Le droit d’auteur vise à garantir à l’auteur une reconnaissance morale et une participation financière en échange de l’utilisation de ses œuvres artistiques, littéraires ou scientifiques ; de ses idées exprimées sous forme de textes, de livres, de films, de peintures, de sculptures, de musiques, d’illustrations, de projets d’architecture, de gravures, de photographies, de publicités [1].
Le droit d’auteur détermine que pour qu’une œuvre soit protégée, elle doit être originale et avoir un auteur, qui détient le contrôle créatif de l’œuvre. Pour être considérée comme une œuvre, elle doit avoir le contrôle créatif de son auteur.
L’auteur est la personne physique créatrice de l’œuvre, littéraire, artistique et scientifique.
De plus, le droit d’auteur définit que les créations de l’esprit, exprimées par quelque moyen que ce soit ou fixées sur quelque support que ce soit, tangible ou intangible, connu ou à inventer à l’avenir, sont protégées en tant qu’œuvres intellectuelles [2].
Les artistes robotiques sont impliqués dans divers types d’œuvres créatives depuis longtemps. Depuis les années 1970, les ordinateurs produisent des œuvres d’art rudimentaires, et ces efforts se poursuivent aujourd’hui. La plupart de ces œuvres générées par ordinateur dépendaient fortement de la contribution créative du programmeur, la machine était tout au plus un instrument ou un outil, très similaire à un pinceau ou à une toile. Mais aujourd’hui, nous sommes en plein cœur d’une révolution technologique qui pourrait nous amener à repenser l’interaction entre les ordinateurs et le processus créatif.
La création d’œuvres à l’aide de l’intelligence artificielle pourrait avoir des implications très importantes en matière de droit d’auteur. Traditionnellement, la propriété du droit d’auteur dans les œuvres générées par ordinateur n’était pas remise en question car le programme n’était qu’un outil qui soutenait le processus créatif, tout comme un stylo et du papier. Les œuvres créatives bénéficient d’une protection par le droit d’auteur si elles sont originales, et la plupart des définitions de l’originalité exigent un auteur humain. La plupart des juridictions, y compris l’Espagne et l’Allemagne, affirment que seules les œuvres créées par un être humain peuvent être protégées par le droit d’auteur [3].

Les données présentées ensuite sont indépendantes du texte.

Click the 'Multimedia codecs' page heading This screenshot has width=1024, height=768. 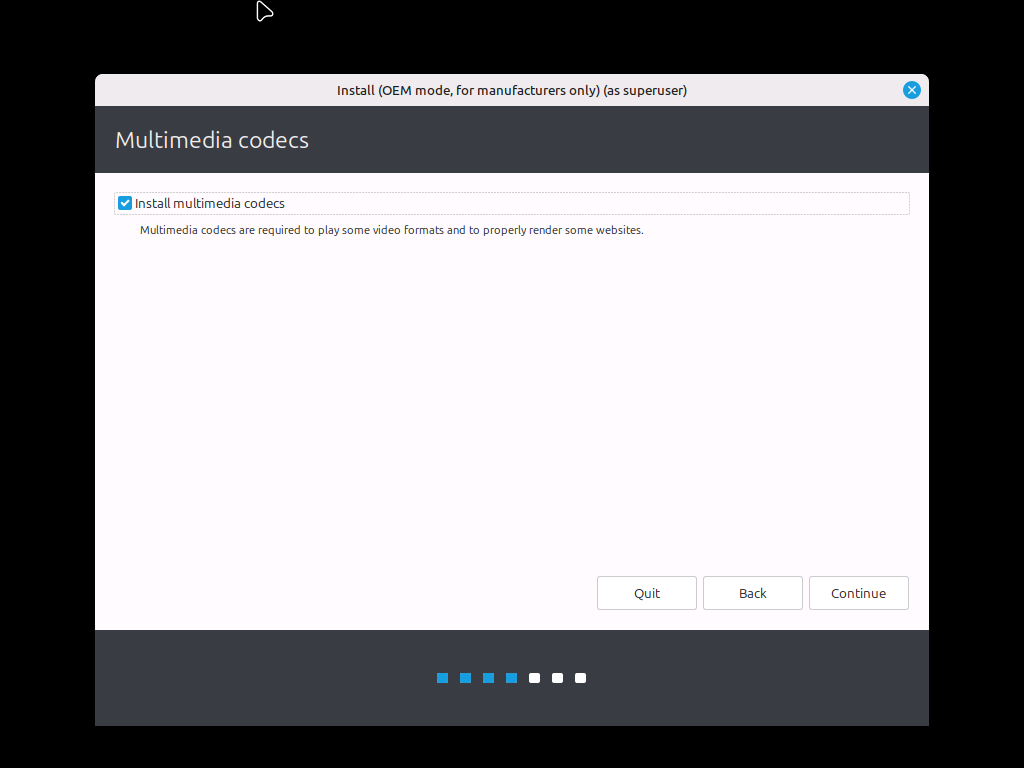pyautogui.click(x=212, y=140)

Dans ce contexte, il est important de mentionner les différents cas emblématiques jugés par des tribunaux dans différentes juridictions, dans lesquels l’Intelligence Artificielle a joué un rôle de premier plan en tant que créatrice d’œuvres protégées par le droit d’auteur.

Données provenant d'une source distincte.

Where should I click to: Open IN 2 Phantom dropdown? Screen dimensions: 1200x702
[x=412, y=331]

Dans l’affaire Burrow-Giles Lithographic Co. v. Sarony, le tribunal a défini l’auteur comme « ... celui à qui quelque chose doit son origine ; créateur ; fabricant ; celui qui achève une œuvre de science ou de littérature ». De plus, dans l’affaire Bleistein v. Donaldson Lithographing Co., le tribunal a affirmé que la personnalité unique de l’auteur et sa réaction à la nature sont l’essence d’une œuvre pouvant être protégée par le droit d’auteur.
Le droit d’auteur moderne s’appuie sur l’affaire Feist Publications, Inc. v. Rural Telephone Service Co., Inc. de la Cour Suprême, qui exige qu’une œuvre protégée par le droit d’auteur possède « ... une étincelle créative ». De plus, comme l’a écrit le juge O’Connor, « le sine qua non du droit d’auteur est l’originalité... qui doit être originale à l’auteur ».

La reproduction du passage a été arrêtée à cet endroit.